### YOUR TASK
Every line of the records below that has the word "computer" should be copied.

Collected data:
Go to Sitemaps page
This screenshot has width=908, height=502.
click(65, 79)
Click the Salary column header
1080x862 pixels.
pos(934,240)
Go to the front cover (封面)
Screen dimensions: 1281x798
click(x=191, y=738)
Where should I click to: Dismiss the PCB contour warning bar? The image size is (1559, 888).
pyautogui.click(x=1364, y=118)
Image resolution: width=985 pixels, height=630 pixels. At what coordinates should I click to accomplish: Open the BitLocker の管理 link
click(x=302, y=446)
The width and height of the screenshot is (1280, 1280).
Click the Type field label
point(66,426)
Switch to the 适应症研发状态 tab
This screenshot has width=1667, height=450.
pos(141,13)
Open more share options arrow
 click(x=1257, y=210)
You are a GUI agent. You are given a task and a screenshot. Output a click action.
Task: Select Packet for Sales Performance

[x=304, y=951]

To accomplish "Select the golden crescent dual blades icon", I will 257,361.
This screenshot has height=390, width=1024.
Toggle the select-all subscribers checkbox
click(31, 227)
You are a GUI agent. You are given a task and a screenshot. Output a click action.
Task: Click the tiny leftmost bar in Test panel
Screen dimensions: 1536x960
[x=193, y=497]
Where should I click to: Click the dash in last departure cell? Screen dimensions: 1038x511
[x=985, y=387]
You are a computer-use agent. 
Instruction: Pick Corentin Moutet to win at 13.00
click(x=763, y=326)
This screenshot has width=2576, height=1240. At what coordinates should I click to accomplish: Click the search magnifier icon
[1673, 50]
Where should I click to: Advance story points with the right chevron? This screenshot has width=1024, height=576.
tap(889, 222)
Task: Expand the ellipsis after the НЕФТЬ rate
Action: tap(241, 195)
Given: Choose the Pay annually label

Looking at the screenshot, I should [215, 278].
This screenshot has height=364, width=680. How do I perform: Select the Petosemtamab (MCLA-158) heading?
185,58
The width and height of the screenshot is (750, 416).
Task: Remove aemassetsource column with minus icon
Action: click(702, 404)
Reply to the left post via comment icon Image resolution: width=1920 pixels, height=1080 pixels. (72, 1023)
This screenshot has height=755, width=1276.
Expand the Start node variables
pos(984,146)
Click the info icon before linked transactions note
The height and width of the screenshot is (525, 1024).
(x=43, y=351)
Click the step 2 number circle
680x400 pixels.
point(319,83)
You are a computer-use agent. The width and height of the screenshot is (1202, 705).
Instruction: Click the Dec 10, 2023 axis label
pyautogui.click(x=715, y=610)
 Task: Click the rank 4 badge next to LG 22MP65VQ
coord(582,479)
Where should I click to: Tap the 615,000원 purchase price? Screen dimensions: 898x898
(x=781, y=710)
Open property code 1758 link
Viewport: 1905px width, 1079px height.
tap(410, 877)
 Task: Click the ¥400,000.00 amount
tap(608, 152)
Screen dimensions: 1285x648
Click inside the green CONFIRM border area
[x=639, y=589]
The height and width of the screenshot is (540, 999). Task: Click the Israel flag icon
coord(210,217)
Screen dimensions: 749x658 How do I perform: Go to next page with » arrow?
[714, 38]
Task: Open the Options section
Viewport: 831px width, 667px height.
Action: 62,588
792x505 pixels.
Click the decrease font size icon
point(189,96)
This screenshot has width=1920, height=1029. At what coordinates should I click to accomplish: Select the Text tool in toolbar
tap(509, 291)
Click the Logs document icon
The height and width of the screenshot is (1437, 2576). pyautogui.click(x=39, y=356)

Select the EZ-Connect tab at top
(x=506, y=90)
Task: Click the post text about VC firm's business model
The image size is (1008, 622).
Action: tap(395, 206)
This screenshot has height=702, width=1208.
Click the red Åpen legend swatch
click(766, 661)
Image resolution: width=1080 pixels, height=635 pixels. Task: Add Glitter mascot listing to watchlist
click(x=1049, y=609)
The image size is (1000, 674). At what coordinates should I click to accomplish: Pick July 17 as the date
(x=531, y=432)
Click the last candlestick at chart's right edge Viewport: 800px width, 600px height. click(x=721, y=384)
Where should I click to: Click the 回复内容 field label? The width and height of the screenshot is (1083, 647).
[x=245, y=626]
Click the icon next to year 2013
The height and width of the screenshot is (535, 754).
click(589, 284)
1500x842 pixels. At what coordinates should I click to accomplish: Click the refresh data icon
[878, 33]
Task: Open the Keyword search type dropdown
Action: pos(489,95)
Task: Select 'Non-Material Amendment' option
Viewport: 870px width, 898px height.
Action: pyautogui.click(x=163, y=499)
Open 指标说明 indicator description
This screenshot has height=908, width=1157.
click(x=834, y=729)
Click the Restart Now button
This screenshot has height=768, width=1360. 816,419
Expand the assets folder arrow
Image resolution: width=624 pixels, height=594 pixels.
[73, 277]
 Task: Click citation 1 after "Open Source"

### SOLUTION TO THE EXERCISE
You are a computer-use agent. 
You are a computer-use agent. The width and height of the screenshot is (1202, 705).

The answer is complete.